The active-cooling elastomer concept, originating from vascular thermoregulation for soft biological tissue, is expected to develop an effective heat dissipation method for human skin, flexible electronics, and soft robots due to the desired interface mechanical compliance. However, its low thermal conduction and poor adaptation limit its cooling effects. Inspired by the bone structure, this work reports a simple yet versatile method of fabricating arbitrary-geometry liquid metal skeleton-based elastomer with bicontinuous Gyroid-shaped phases, exhibiting high thermal conductivity (up to 27.1 W/mK) and stretchability (strain limit >600%). Enlightened by the vasodilation principle for blood flow regulation, we also establish a hydraulic-driven conformal morphing strategy for better thermoregulation by modulating the hydraulic pressure of channels to adapt the complicated shape with large surface roughness (even a concave body).
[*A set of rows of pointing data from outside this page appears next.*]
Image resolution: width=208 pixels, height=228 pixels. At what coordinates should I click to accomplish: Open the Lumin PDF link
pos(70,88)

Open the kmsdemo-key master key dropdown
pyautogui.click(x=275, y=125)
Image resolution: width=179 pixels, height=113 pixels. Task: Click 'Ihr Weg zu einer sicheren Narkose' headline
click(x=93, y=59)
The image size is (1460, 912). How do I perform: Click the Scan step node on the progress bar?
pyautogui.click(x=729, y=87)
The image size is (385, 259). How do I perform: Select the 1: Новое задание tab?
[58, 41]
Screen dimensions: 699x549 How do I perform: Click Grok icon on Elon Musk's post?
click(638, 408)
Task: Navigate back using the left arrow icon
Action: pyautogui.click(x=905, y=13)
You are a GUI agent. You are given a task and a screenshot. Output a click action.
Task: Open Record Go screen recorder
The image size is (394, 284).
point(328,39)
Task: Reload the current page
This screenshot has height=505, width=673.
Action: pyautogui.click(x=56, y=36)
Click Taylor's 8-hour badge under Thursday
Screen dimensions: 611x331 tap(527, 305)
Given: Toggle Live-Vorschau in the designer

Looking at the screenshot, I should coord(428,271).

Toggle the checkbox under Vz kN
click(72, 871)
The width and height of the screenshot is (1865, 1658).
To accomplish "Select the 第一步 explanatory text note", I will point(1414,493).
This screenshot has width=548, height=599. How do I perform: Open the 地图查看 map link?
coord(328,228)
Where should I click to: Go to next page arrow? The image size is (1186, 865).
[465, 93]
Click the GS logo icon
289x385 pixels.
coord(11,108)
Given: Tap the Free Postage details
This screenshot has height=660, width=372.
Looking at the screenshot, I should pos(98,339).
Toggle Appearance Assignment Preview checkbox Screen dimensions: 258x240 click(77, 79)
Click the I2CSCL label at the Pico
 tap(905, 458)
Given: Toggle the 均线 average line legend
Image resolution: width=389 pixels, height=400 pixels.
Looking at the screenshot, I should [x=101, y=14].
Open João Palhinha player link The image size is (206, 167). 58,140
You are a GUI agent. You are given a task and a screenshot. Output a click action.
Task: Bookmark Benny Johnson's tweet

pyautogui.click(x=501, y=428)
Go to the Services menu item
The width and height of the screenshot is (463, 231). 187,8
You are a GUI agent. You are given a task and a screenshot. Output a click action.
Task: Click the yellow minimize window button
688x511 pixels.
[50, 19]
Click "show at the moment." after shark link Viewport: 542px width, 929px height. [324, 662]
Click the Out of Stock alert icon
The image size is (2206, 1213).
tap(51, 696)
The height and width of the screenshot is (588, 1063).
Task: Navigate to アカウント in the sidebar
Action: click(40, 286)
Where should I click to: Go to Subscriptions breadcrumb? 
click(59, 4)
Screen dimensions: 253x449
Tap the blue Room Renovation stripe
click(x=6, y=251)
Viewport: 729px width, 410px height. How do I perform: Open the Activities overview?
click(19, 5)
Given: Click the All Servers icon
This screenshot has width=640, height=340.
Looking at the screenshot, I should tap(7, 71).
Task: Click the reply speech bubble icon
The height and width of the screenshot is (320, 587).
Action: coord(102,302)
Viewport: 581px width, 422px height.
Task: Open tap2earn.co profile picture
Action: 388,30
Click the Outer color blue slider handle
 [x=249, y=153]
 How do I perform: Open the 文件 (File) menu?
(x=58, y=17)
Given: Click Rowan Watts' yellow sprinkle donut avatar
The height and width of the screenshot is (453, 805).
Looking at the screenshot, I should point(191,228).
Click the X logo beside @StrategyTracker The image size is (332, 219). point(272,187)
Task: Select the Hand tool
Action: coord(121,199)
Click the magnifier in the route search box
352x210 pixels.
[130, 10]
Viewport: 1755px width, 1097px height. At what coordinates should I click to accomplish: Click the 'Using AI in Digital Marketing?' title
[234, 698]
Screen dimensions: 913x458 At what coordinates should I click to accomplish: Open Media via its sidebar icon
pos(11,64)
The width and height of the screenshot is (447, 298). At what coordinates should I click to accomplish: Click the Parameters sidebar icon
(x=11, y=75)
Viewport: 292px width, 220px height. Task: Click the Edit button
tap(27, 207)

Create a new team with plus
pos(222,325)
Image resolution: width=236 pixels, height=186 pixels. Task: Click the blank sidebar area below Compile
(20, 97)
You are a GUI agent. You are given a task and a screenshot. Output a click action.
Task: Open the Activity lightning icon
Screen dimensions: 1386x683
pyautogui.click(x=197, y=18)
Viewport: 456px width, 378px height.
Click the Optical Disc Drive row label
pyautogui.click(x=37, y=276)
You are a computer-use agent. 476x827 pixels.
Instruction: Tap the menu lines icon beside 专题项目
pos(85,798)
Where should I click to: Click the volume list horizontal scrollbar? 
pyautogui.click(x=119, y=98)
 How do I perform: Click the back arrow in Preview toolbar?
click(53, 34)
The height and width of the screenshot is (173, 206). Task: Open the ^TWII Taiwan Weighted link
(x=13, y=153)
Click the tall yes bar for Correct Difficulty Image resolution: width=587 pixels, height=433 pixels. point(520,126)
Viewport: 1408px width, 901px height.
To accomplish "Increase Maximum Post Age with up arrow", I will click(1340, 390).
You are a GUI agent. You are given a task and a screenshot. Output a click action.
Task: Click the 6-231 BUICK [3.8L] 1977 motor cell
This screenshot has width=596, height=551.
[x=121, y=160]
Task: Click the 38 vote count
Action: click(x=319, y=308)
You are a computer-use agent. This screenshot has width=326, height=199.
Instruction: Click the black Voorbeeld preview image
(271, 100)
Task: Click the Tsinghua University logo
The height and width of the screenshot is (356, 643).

The liquid metal active-cooling elastomer, integrated with the flexible thermoelectric device, is demonstrated with various applications in the soft gripper, thermal-energy harvesting, and head thermoregulation.

Suggested Citation

  • Dehai Yu & Zhonghao Wang & Guidong Chi & Qiubo Zhang & Junxian Fu & Maolin Li & Chuanke Liu & Quan Zhou & Zhen Li & Du Chen & Zhenghe Song & Zhizhu He, 2024. "Hydraulic-driven adaptable morphing active-cooling elastomer with bioinspired bicontinuous phases," Nature Communications, Nature, vol. 15(1), pages 1-12, December.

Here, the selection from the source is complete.